実質生活としての京都
Introduction





都は1200年以上の歴史を持つ古い都市です。8世紀末の造営以来、基本的な都市区画がほとんど改変されることなく現在まで継承されている、世界的に見ても極めてユニークな都市だと言えます。確かに、京都は東京のような膨張的に発展する場所ではありません。しかし、京都が古代から中世の終わりまで日本の首都であり、その機能を実際に果たしてきたことは事実です。その期間は実に900年に及びます。首都の宿命として幾度も戦乱の中心になったにもかかわらず、京都はけっして廃れることはありませんでした。しかもこの都市の生命力は現在においても連綿と息づいています。 東京の首都機能がわずか150年で限界をむかえた今、それにかわる都市の概念を私達はいまだ打ち出せずにいます。しかし京都はその8倍もの歴史を見事に蓄積し、それを保ったまま現在に至っています。この理由は複雑で、明快な回答をもって性急に断言するべきものではないと思われます。ただ私達に言えるのは、京都という1200年の時空を蓄積し熟成させたに都市の生活そのものにアクセスすることで、現在と未来に対する「何か」が見えてくるのではないかということです。その素材を、京都は無限に含んでいると私達は考えています。

京都という都市が1200年の歴史を持ち、世界文化遺産の宝庫であることは周知の事実です。しかし、京都はそれだけの都市ではありません。そこには今でも大勢の人々が普通の暮らしを営んでいます。そこに住まう人々の素顔や京都での「住まい方」を捉えることは、時代や文化を超えて京都を見る視点であるといえます。京都の実質的な生活を、私たちは京都在住の様々な人々の住まいを通して考察しようと思いました。 今では少なくなった大家族、一人暮らしの学生や社会人、京都独特の町屋を守り住んでいる人々、そして老人たちの住まい、外国人たちの京都での住まい方など、そこには今の京都を実際に生活する多彩な人々の姿が息づいています。そこには家族制度を幻想とする住まいとは、異質で新鮮な「住まい」が現れてきます。一人暮しの老人も、ゲイやレズビアンの同居生活も現代の家族であり住まいなのではないでしょうか。私たちは今、京都に住まう様々な人々を取材中です。そのカテゴリーは家族、一人暮し、学生、老人、同性愛、外国人など様々です。今回はまず、京都造形芸術大学の女子学生の部屋をご案内します。
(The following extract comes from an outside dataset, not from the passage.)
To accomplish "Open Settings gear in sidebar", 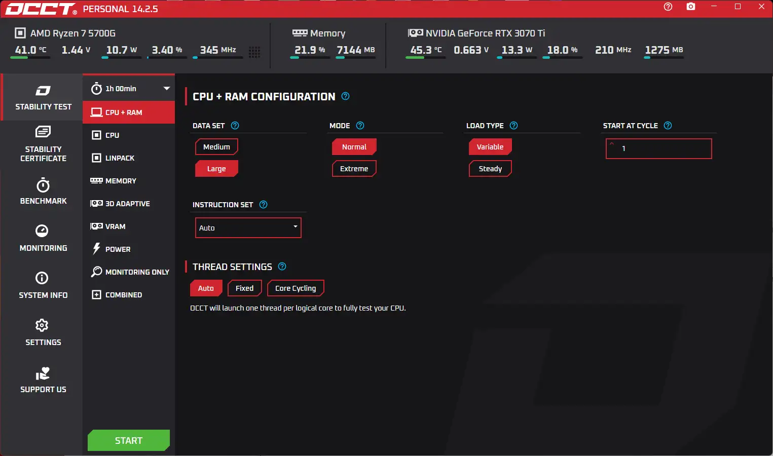I will tap(43, 332).
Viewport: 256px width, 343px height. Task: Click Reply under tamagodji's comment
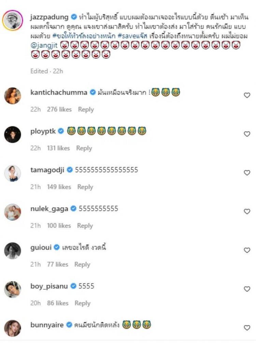tap(85, 187)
QTVR(QuickTime Virtual Reality)という新しい画像表現を用いて、学生たちの部屋を訪ねてみて下さい。そこには、彼らの独自の住まい方が息づいています。 Virtual Kyoto Style学生版は、決して京都の仮の生活ではなく、今を生き、歴史や文化との新鮮な出会いを通過している20代の学生の新鮮な生活なのです。彼らの眼に写る京都、彼らが感じ取る京都の歴史や文化とは、決して観光ガイドに載っている京都のステレオタイプではありません。
京都という世界文化のブラックホールに「住まう」こと、それは魔界や異界となった歴史物語に接近するだけでなく、過去と未来、時間と空間を併せ持つ「間界」に住むことの愉楽だとも言えます。
私たち京都造形芸術大学メディア美学研究センターでは、京都の伝統文化とデジタル・マルチメディア技術とを有機的に統合する「デジタル・ジャパネスク」プロジェクトの中に、Virtual Kyoto Style(実質京都生活)というQTVRプロジェクトを位置づけました。「京都を住まう」ことの小さな冒険を記録し、世界中のWebが織り成すInterzoneに彼らの部屋が移植されるのです。